_本文抜粋_.
対応点探索は、ステレオ撮像により得られた2枚の撮像画像をそれぞれ基準画像と比較画像としたときに、基準画像上の或る画素ブロック(例えば4画素・4画素等の所定サイズ)に対応する画素ブロック(同一被写体が映し出されているとみなされる画素ブロック:対応点)を、比較画像上から探索する処理である。具体的には、基準画像上の画素ブロックに対する相関値が最も大となる画素ブロックを比較画像上より探索する処理である。
このように、対応点探索は、比較画像上で1画素ずつ画素ブロックをシフトさせながら相関値を求めていくので、比較的処理負担が大きい。
そこで、先に本出願人は、近距離物体についての対応点探索を縮小画像に基づき実行する手法を提案している(上記特許文献1を参照)。具体的に、上記特許文献1に記載の手法では、遠距離物体についての対応点探索を通常サイズの撮像画像(以下「通常画像」と表記)に基づき通常の探索幅で行い、近距離物体についての対応点探索を、通常画像の縦・横の画素数をそれぞれ1/2とした1/4縮小画像に基づき、前記通常の探索幅で行っている。
縮小画像では被写体のサイズも縮小されるので、上記のように縮小画像について通常の探索幅による対応点探索を行うと、探索範囲を広げたことと同等の作用が得られ、近距離物体についての対応点を検出できる。そして、対応点探索の最小単位である画素ブロックのサイズも、画像の縮小率に合わせて縮小化するので、その分、縮小画像に基づき行う対応点探索の処理負担は、通常画像に基づき行われる遠距離物体についての処理負担に対し、画像の縮小率の分だけ軽減できる。具体的に、画像の縮小率が上記のように1/2・1/2=1/4とされた場合には、近距離物体についての対応点探索に係る処理負担は、通常画像に基づく遠距離物体についての対応点探索に係る処理負担を「1」とすると、「1/4」に抑えられる。すなわち、遠距離物体から近距離物体までを検出するための対応点探索に係る処理負担は「1.25」である。
例えば、通常画像のみに基づき上記特許文献1に記載の手法と同じ距離範囲の物体の検出を可能とするためには、探索幅を上記通常の探索幅の倍に広げることになるが、このように探索幅を倍に広げた場合には対応点探索の処理負担は「2」となる。この点より、特許文献1に記載の手法によれば対応点探索に係る処理負担が大幅に軽減(1.25/2より凡そ62%の軽減)されることが分かる。
しかしながら、従来の画像処理装置では、縮小画像に基づく処理として、上記のような対応点探索の処理と共に、対応点探索の処理結果に基づく物体検出処理と、該物体検出処理で検出された物体の種別を認識する物体認識処理とを行っている。そして、この縮小画像についての一連の処理の結果を用いて、通常画像に基づく対応点探索処理、物体検出処理、物体認識処理の一連の処理を行って、近距離物体と遠距離物体とについての最終的な距離情報及び物体認識結果の情報を得ている。

_作業項目 A_. 対応点探索の本文で「しかしながら、従来の画像処理装置では」で始まる段落を見て、縮小画像に基づいて行われる処理をすべて挙げてください。
_作業項目 B_. 対応点探索の本文を、最後の文のすぐ後から書き継ぐこと。

_抜粋資料_.
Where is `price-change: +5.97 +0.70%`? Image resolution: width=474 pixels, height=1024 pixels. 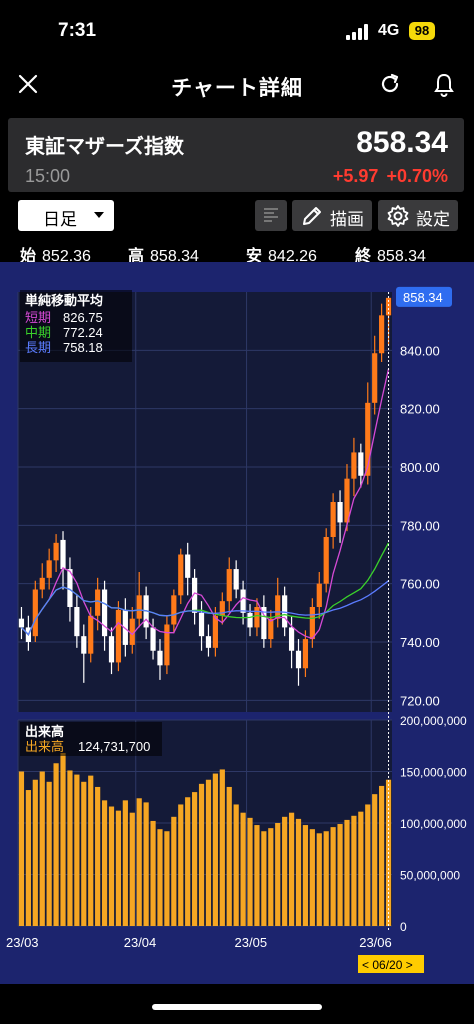 price-change: +5.97 +0.70% is located at coordinates (386, 176).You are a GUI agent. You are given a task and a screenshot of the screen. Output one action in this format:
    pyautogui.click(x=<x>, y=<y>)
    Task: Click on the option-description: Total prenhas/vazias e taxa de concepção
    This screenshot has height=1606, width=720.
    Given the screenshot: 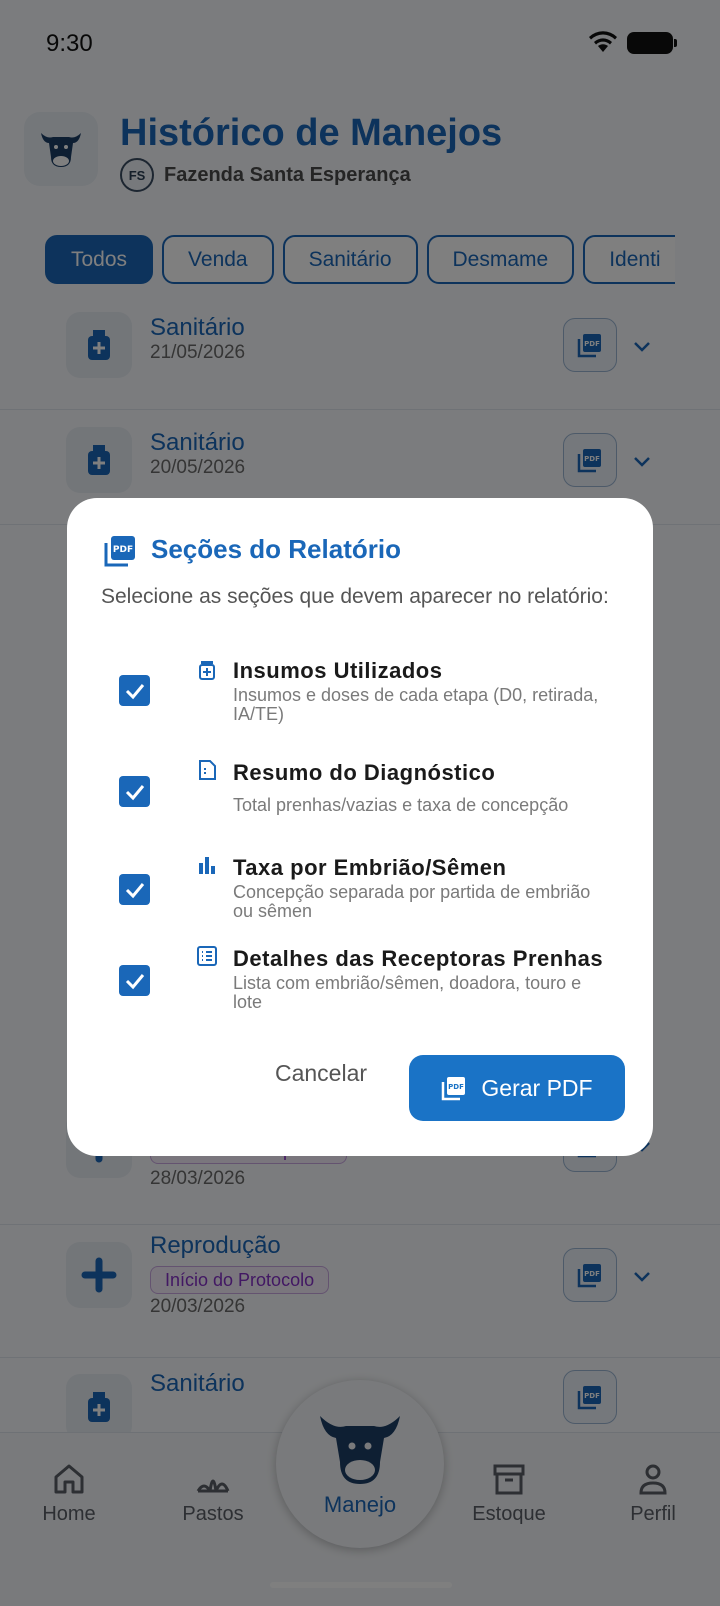 What is the action you would take?
    pyautogui.click(x=401, y=805)
    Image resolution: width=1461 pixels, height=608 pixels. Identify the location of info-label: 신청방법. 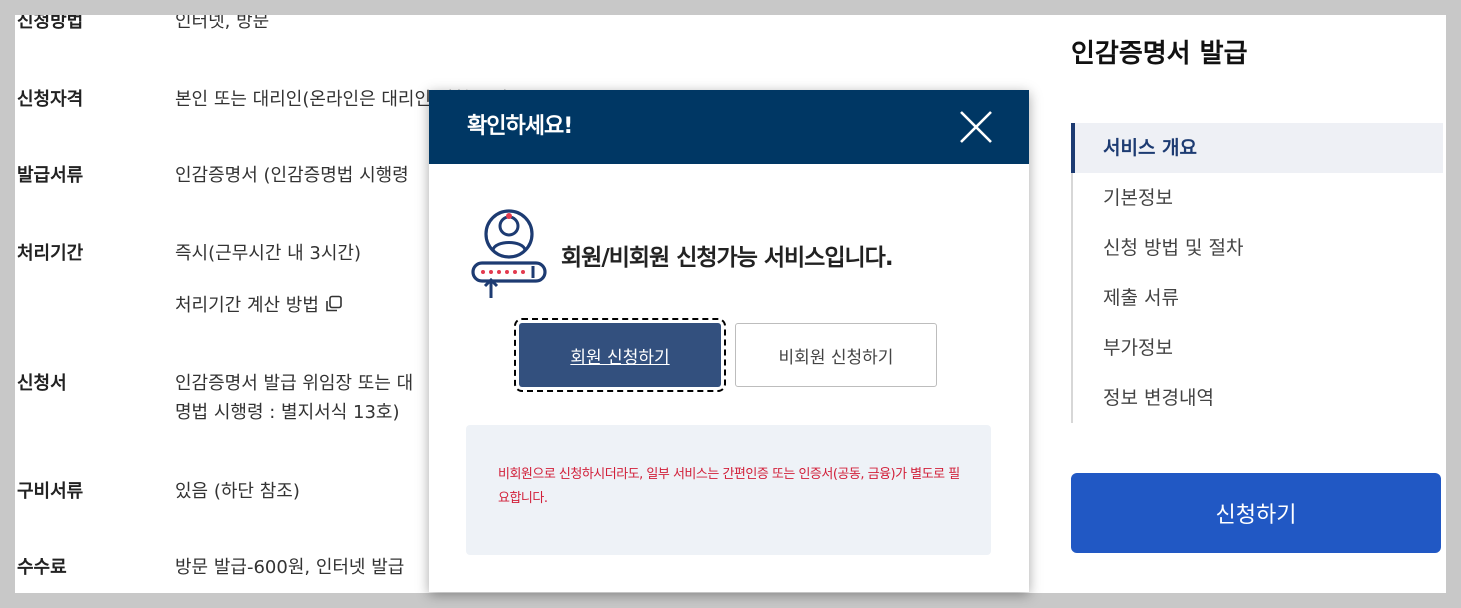
(50, 24).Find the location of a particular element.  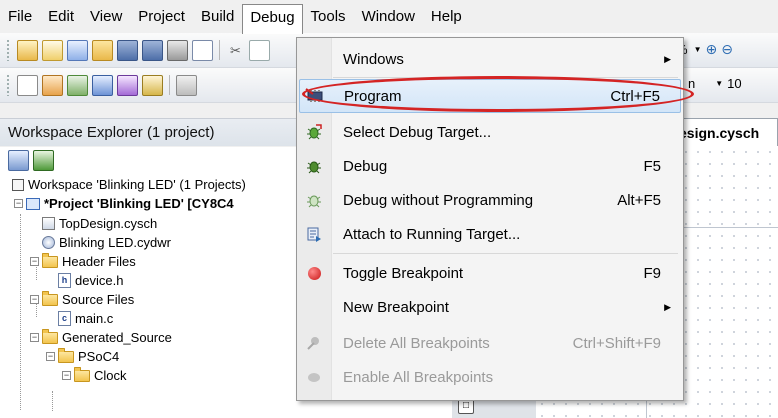

cut-icon: ✂ is located at coordinates (236, 50).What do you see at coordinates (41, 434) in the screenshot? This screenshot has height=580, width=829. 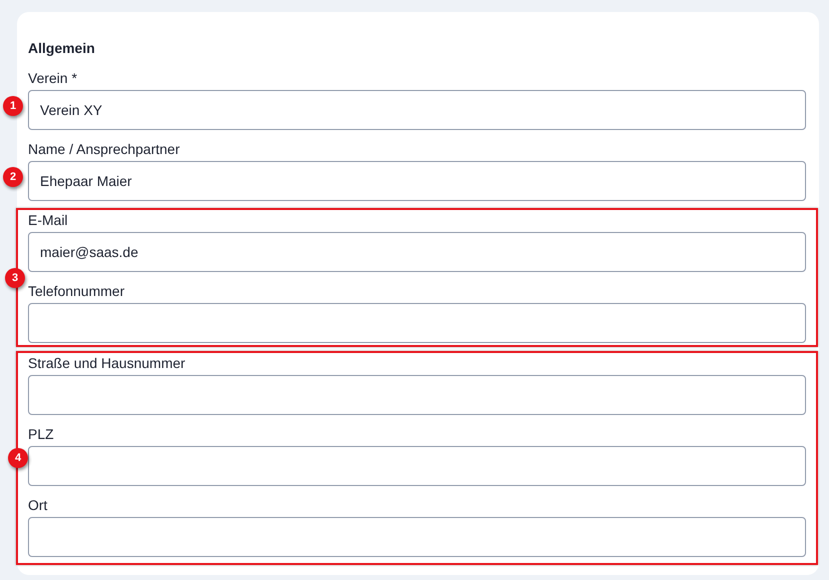 I see `field-label: PLZ` at bounding box center [41, 434].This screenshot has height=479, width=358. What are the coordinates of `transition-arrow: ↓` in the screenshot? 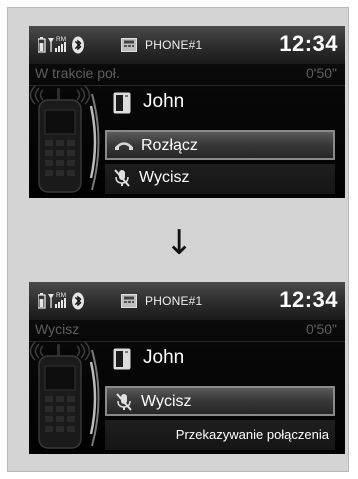 It's located at (180, 243).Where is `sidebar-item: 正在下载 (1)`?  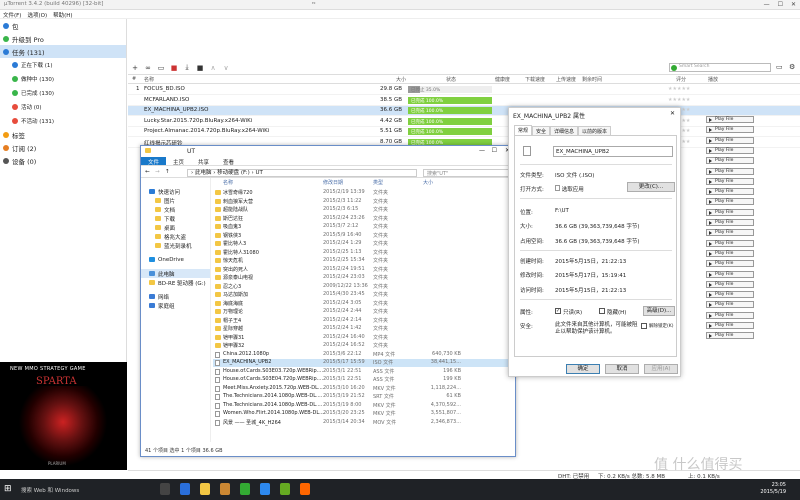
sidebar-item: 正在下载 (1) is located at coordinates (63, 65).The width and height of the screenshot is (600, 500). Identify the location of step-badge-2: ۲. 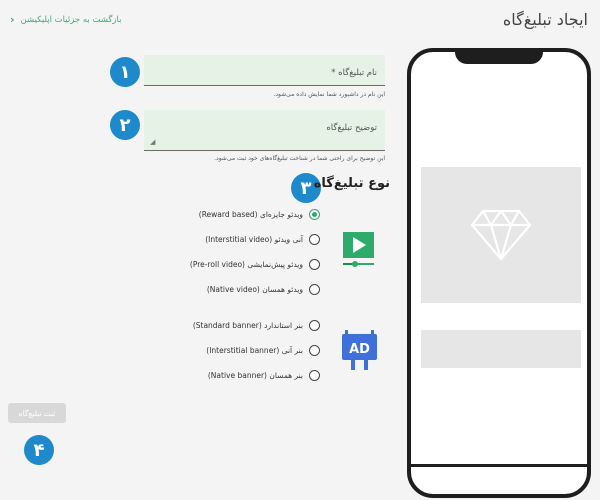
(125, 125).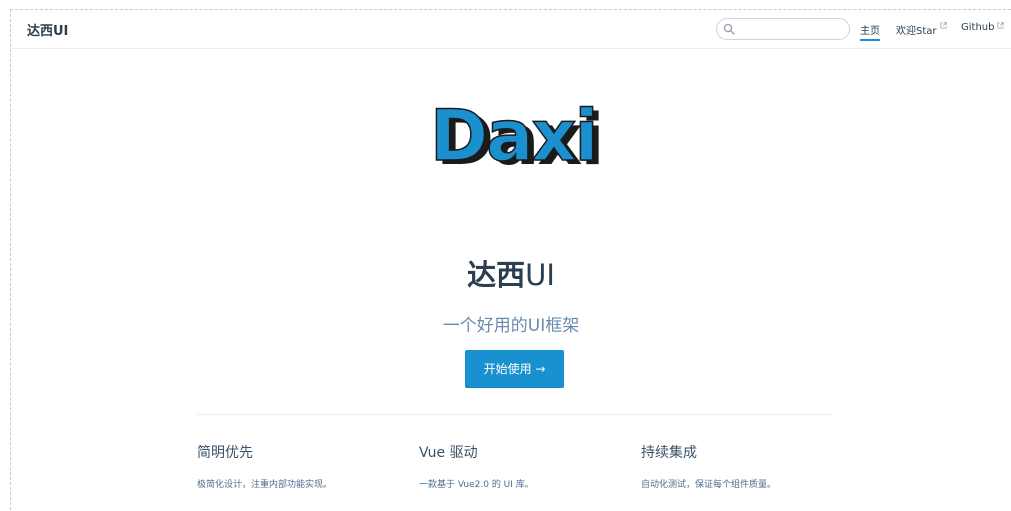  I want to click on feature-title: 简明优先, so click(225, 453). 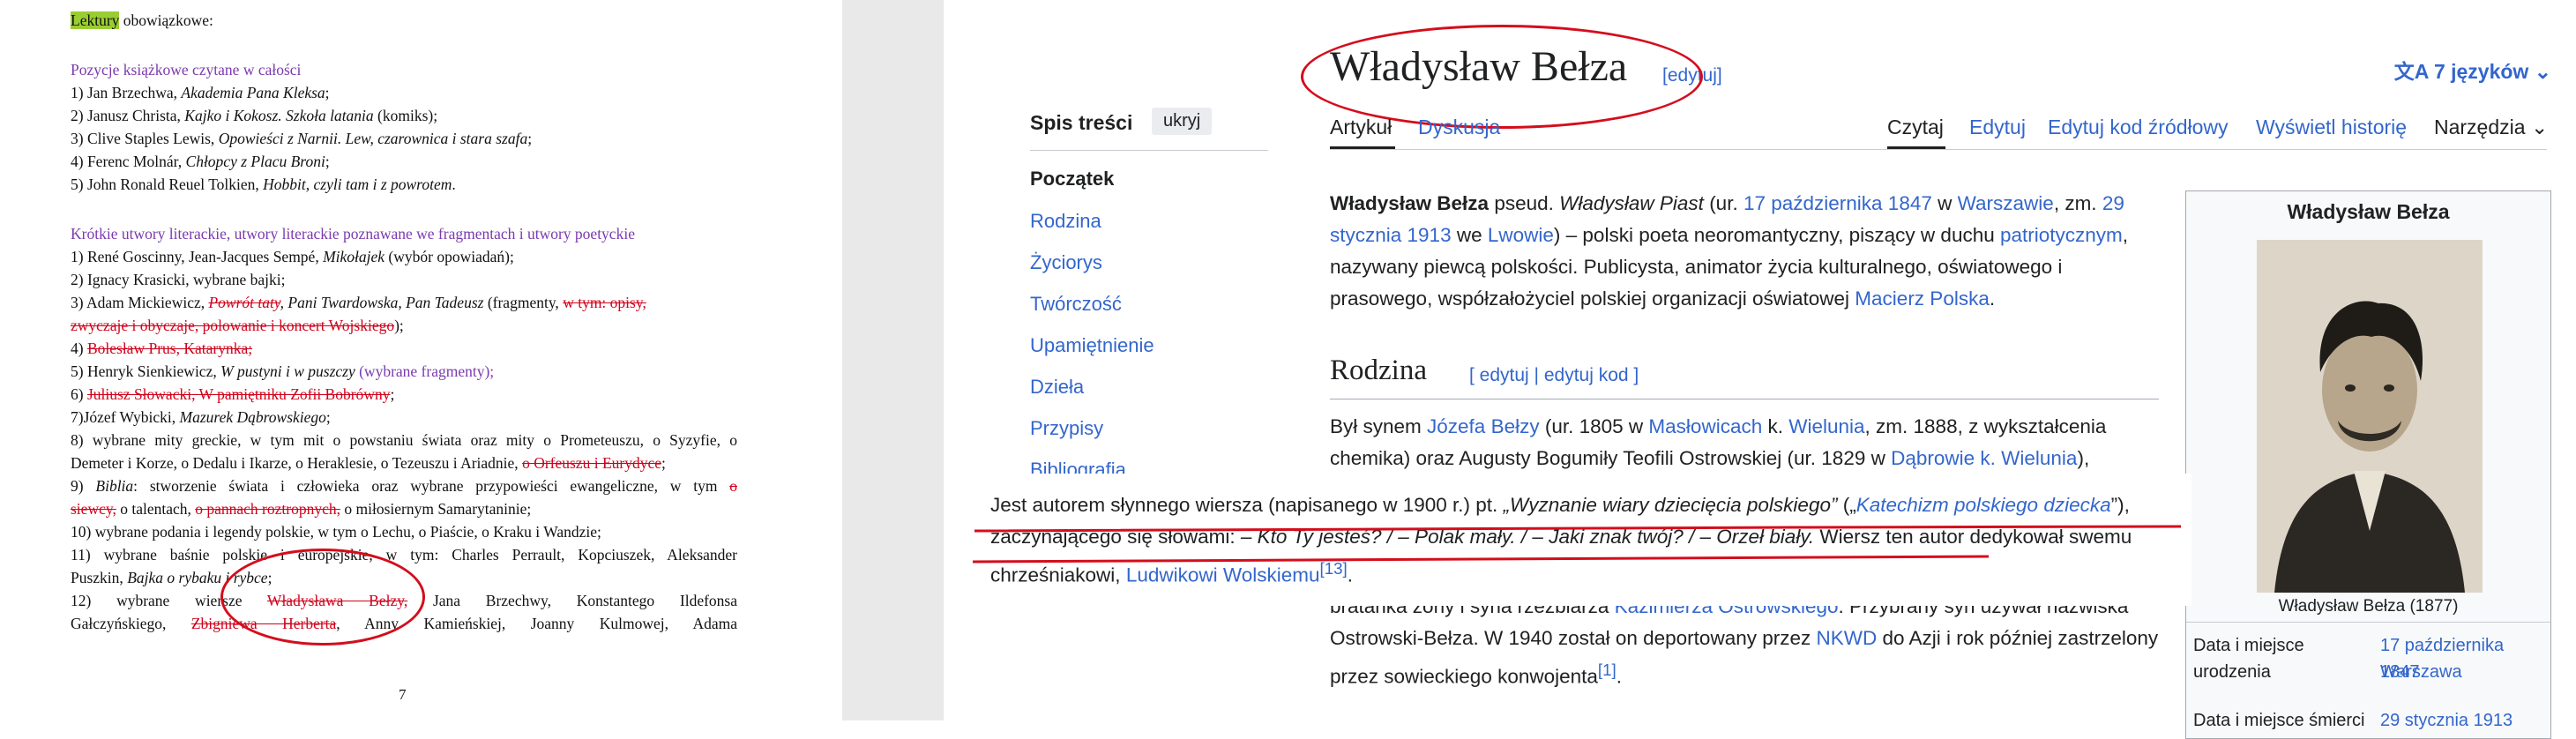 What do you see at coordinates (1984, 458) in the screenshot?
I see `link-place: Dąbrowie k. Wielunia` at bounding box center [1984, 458]. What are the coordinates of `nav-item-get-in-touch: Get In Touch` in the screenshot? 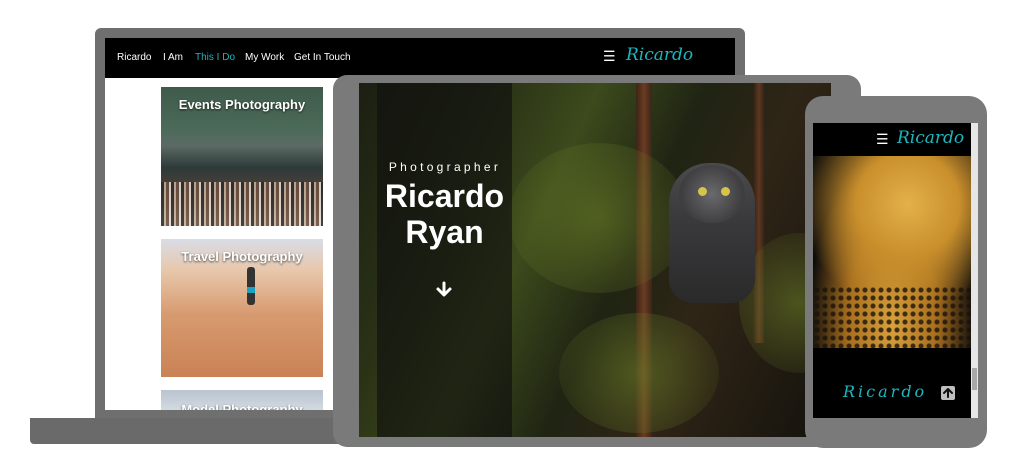 It's located at (322, 58).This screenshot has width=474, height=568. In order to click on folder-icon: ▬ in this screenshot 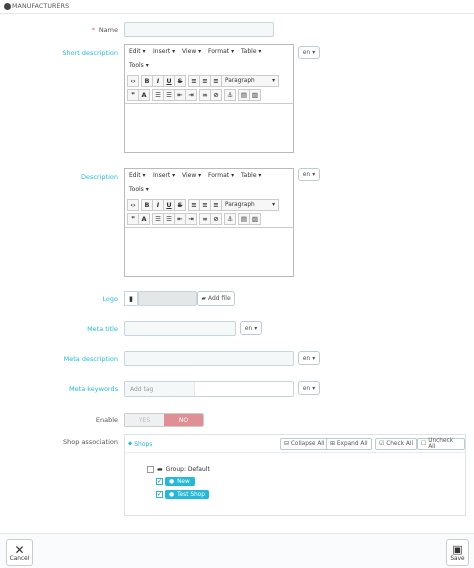, I will do `click(160, 470)`.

_最終回答 A_.
・対応点探索の処理
・対応点探索の処理結果に基づく物体検出処理
・物体検出処理で検出された物体の種別を認識する物体認識処理

_最終回答 B_.
このように従来の画像処理装置では、通常画像と縮小画像とについて全く同じ処理が並行して行われており、処理の無駄が生じている。
本発明は上記問題点に鑑み為されたものであり、対応点探索から物体認識処理までに要するトータルの処理負担の軽減を図ることを目的とする。
本発明によれば、従来の画像処理装置との比較で、小サイズの画像データに基づく処理が物体検出処理までに止められるので、小サイズの画像データに基づく物体認識処理が省略され、その分の処理負担が軽減される。
図1は、本発明に係る実施の形態としての画像処理装置を備え、車両1についての車両制御を行うためのシステム構成を模式的に示している。本システムは、車両1に対して設けられた撮像装置2、車外環境認識装置3、車両制御装置4、舵角センサ5、車速センサ6、アクチュエータ7、ディスプレイ8を備えて構成されている。
本システムでは、撮像装置2で得られた撮像画像に基づき、車外環境認識装置3が車両前方に存在する物体を認識する。そして本システムでは、車両制御装置4が、車外環境認識装置3で認識された物体との衝突を回避したり、先行車両としての物体との離間距離(車間距離)を安全とされる距離に保つ制御等を実行する。
また、車両制御装置4は、物体との衝突が想定される場合には、運転者の前方に配置されたディスプレイ8にその旨の警告表示が行われるように制御を行う。
なお車両制御装置4は、車外環境認識装置3と一体に形成することも可能である。
図2は、図1に示した撮像装置2の内部構成と、車外環境認識装置3の内部構成のうち物体認識までの画像処理に係る要部の構成とを抽出して示している。なお、図中では図1に示した車両制御装置4も併せて示している。
図示するように撮像装置2には、第1カメラ部20-1、第2カメラ部20-2、A/D変換器21-1、A/D変換器21-2、画像補正部22及びインターフェイス部(I/F部)23が設けられている。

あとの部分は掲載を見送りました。